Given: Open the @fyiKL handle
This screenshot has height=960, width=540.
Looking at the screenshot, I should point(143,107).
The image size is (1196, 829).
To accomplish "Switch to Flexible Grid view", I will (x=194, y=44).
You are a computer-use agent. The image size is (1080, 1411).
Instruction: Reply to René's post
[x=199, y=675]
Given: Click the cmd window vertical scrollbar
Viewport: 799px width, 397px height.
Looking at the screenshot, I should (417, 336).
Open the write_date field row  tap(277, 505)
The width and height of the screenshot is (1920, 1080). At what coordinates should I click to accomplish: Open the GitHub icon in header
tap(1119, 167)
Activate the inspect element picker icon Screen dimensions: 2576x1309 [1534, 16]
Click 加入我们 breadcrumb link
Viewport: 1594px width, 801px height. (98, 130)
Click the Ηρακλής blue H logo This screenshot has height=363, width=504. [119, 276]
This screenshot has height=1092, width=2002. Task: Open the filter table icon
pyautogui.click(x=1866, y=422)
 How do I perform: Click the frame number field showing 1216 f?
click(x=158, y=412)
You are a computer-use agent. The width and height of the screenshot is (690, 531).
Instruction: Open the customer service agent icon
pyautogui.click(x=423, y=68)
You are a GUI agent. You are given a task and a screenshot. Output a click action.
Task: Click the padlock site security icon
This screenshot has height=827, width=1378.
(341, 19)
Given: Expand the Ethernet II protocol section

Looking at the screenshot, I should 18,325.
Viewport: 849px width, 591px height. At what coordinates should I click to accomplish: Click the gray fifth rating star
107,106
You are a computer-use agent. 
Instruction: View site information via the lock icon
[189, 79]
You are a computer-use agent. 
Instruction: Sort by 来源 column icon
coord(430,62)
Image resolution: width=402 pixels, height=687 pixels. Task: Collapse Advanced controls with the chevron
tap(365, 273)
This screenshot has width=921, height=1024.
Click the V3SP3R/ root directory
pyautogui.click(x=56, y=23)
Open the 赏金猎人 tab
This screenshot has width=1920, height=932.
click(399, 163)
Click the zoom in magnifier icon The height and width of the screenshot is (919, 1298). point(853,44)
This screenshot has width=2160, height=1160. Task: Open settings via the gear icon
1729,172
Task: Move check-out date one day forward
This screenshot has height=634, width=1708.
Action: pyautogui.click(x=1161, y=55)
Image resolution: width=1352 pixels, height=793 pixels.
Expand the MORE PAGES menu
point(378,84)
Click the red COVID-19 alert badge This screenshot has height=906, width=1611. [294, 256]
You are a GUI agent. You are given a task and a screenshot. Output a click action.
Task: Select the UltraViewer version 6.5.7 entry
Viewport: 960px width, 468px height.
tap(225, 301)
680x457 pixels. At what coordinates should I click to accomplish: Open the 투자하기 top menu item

## What is required
Please quote the entries above exactly, from the line containing "How do I perform: Click" through the line containing "pyautogui.click(x=423, y=68)", inclusive.

## Written reply
 How do I perform: Click the frame number field showing 1216 f?
click(x=158, y=412)
You are a computer-use agent. The width and height of the screenshot is (690, 531).
Instruction: Open the customer service agent icon
pyautogui.click(x=423, y=68)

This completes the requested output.